A dozen CEOs from health care providers and insurers spent the past year participating in an unprecedented, collaborative effort with public policymakers and health care researchers, dubbed the Berkeley Forum and based at UC Berkeley School of Public Health.
The result: a report that contains a variety of proposals for changing health care delivery and also stresses the need for Californians to take more responsibility for staying healthy.
"For the first time, the key actors who deliver and pay for our health care have come together to support a road map for fundamental change in how we buy and provide health care services," Stephen Shortell, the forum's chair and dean of the UC Berkeley School of Public Health, said in a prepared statement.
In the report, the forum participants committed to working together and with others to establish new regulations to revamp the health care system.
Without major change, the forum members warned, people who receive coverage through their employers could end up spending a third of their income on premiums within 10 years. Already, a typical Californian spends an average of $23 a day, every day, on health care, factoring in premiums and taxes and unreimbursed expenses, the report said.
One major change the group proposes: a shift from a traditional "fee-for-service" model, under which health providers bill for each test or procedure, to a model in which companies budget a certain amount of money to spend for each patient.
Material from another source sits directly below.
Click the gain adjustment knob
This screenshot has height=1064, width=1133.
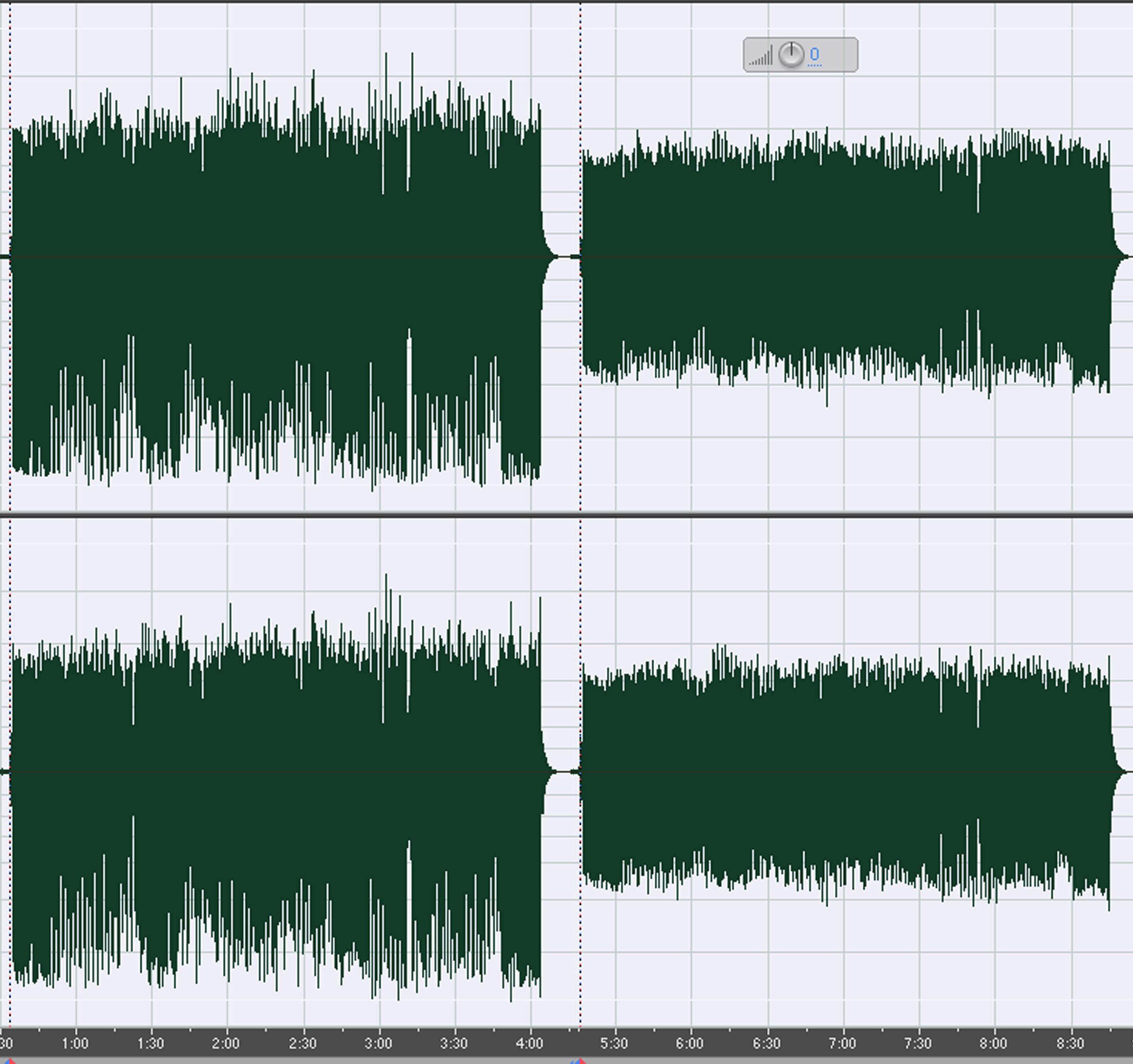[x=791, y=55]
The idea is to eliminate the incentive to treat patients with more tests and procedures than they need, the report said.
"If the insurers spend more than their target, they are at risk for covering that added expense," Shortell said. "That's why we were surprised to the extent that these folks said: 'Bring it on.' "
The report also emphasized the need for more integrated care, a seamless approach to health coverage in which access to primary care doctors and specialists is well coordinated. In California, such an approach is most fully used by Kaiser Permanente.
Together, those two major shifts could save California $110 billion – or $800 per household annually – over the coming 10 years, the report said.
Six added initiatives target populations and conditions that account for a disproportionate share of health care spending. A primary goal: Get Californians to be more active.
Cost-cutting is particularly important given that the Affordable Care Act in 2014 will cover about 2 million more uninsured Californians, adding an estimated 5 percent to the overall cost of providing health care.
"The Affordable Care Act is a tipping point toward this call to action," said Richard Scheffler, vice chair of the Berkeley Forum and a professor at UC Berkeley. "When you add 2 million people, it puts a lot of pressure in the health care system."
Overall, Californians use fewer health care resources than do people in the rest of the country. One reason for this may be the higher cost for an overnight stay in a California hospital – 30 percent more than the national average – as well as the higher general cost of living, which the report said is 34 percent more than the national average.
That higher cost of living, plus low supply of health care workers, accounts for increased costs such as higher wages for nurses, for example, which run about 36 percent more than those elsewhere in the country, the report said.
But if the majority of Californians took steps to take better care of themselves, the need for high-priced care could become less urgent. Taking personal responsibility for one's own health is not far behind cost-cutting in the priorities of health care changes.
The top spenders in the health care system amount to only 5 percent of the population. But that 5 percent accounts for 53 percent of the state's health care expenditures, the report found.
These patients are more likely to be older, to be obese, and to have chronic conditions such as high blood pressure, heart disease, high cholesterol, diabetes, joint pain and arthritis, the report said.
Simply put, participants said Californians should "collectively" create a health culture.
A critical part of this involves creating environments where people are eating healthier foods in smaller portions and getting exercise, especially walking.
"We need to reduce the burden of illness on the health care system," said Shortell. "It's important that we design communities and schools to increase and encourage physical activity."
The participants stressed that the report does not favor any particular model of business, such as HMOs or PPOs. But it does note that California can be a leader for the rest of the nation, in part because the state has seen high enrollment in HMOs, which use budgets and emphasize prevention and wellness.